The GBP 10 billion (approx. EUR 11.62 billion) project involves installing 200 of the largest floating wind turbines at sites West of Shetland and in the Central North Sea. They would be providing 3 GW/h to feed power to the offshore oil and gas assets, and excess 1.5 GW/h to power onshore green hydrogen plants.
The developer Cerulean Winds said it had undertaken the necessary infrastructure planning for the scheme to ensure the required level of project readiness, targetting financial close early next year. Construction would start soon after that, with the development planned to start operations in 2024 and have the capacity to abate 20 million tonnes of CO2 per year.
The company said the development required no subsidies or Contracts for Difference and would bring hundreds of millions of pounds to government revenue through leases and taxation through to 2030.
Furthermore, Cerulean Winds estimates that 160,000 current jobs in oil and gas could be safeguarded and 200,000 new roles in floating wind and green hydrogen created in the next five years.

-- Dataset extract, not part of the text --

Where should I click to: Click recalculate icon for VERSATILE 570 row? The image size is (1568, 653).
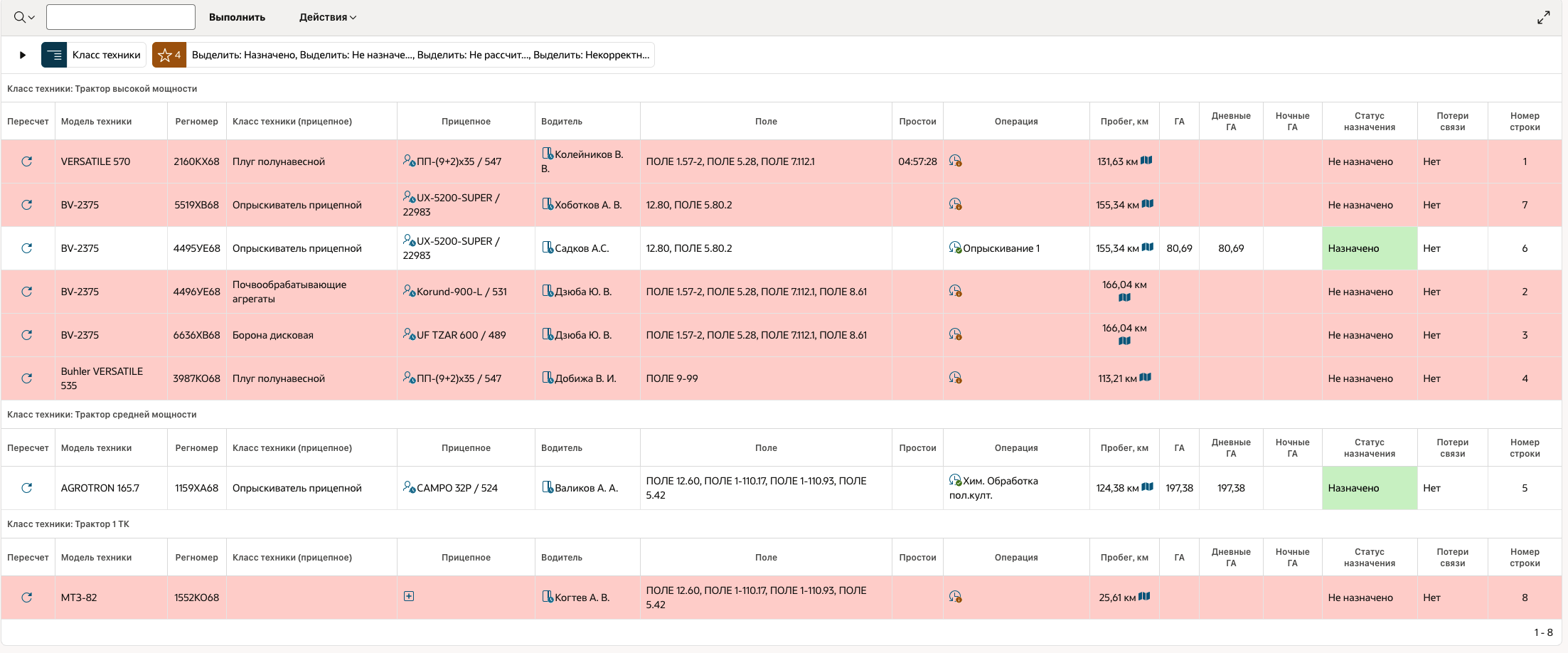(x=27, y=161)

The company, which already submitted a formal request for seabed leases to Marine Scotland, has called on the UK and Scottish governments to recognize the project’s significant benefits and “to make an ‘exceptional’ case to deliver an ‘extraordinary’ outcome for the economy and the environment”.
The developer has also already chosen Tier 1 contractors for the massive development and engaged the financial markets for a fully funded infrastructure construct.
“The UK is progressing the energy transition, but a sense of urgency and joined-up approach is required to enable rapid decarbonisation of oil and gas assets or there is a risk of earlier decommissioning and significant job losses”, said Dan Jackson, founding director of Cerulean Winds.
The project will be able to electrify the majority of current UK Continental Shelf assets as well as future production potential, and allow for the development of green hydrogen at scale and GBP 1 (approx. EUR 1.16 billion) billion hydrogen export potential.